My finger hovered over the button on the remote control — should I?, shouldn’t I? — Oh, why the hell not.
It was already forty minutes in, so I had a good 140 left to go.
It must be around twenty years since I watched this musical about a Jewish peasant whose daughters severely test his ability to hold on to tradition – each one picking a husband less and less within the cultural conventions – while anti-Semitic sentiment in pre-revolutionary Russia rises.
I might not have been able to remember the specific format for the URL links I was creating that day, despite having to do them every day, but I still remembered the lyrics to Sunrise Sunset, Do You Love Me, Far From the Home I Love, and Anatevka. Even becoming mildly disappointed I’d missed Tradition, If I Were a Rich Man and Matchmaker, Matchmaker.
Elated is the only way to describe what I felt when the main character, Tevye, pretended to wake from a nightmare, telling his wife that her dead grandmother had come to him. It’s a ploy to convince the wife that they should let their daughter marry her childhood sweetheart, the poor tailor, and not the three-times-her-age rich butcher they’d arranged for her.
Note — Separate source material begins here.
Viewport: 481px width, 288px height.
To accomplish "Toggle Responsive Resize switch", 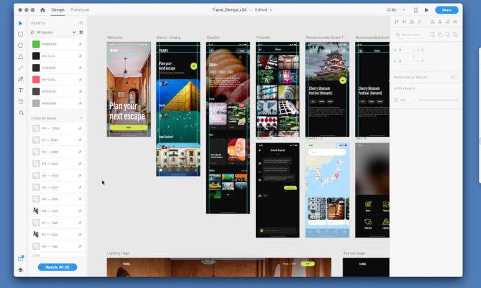I will pos(454,77).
Tzeitel who you named for me, Motel’s bride was meant to be! A blessing on your head mazel tov, mazel tov. To see a daughter wed, mazel tov, mazel tov. And such a son-in-law, like no one ever saw, the tailor Motel Kamzoil.
I sang along with the TV, waving my hands in the air, the only other accompaniment – the sound of my housemate slamming his bedroom door.
“Oh, it’ a musical.” My friend groaned when I told him about it.
“What’s wrong with that? Why do you say it like that?”
“I don’t like them. Everyone’s talking and then all of a sudden they start singing. It’s weird.”
It’s not an uncommon response. People have an aversion to musicals. Musicals have a reputation for the being the least cool form of entertainment. Watching porn is cooler. I can tell people I love Gossip Girl and be judged for it less than I am when I quote The Sound of Music in conversation.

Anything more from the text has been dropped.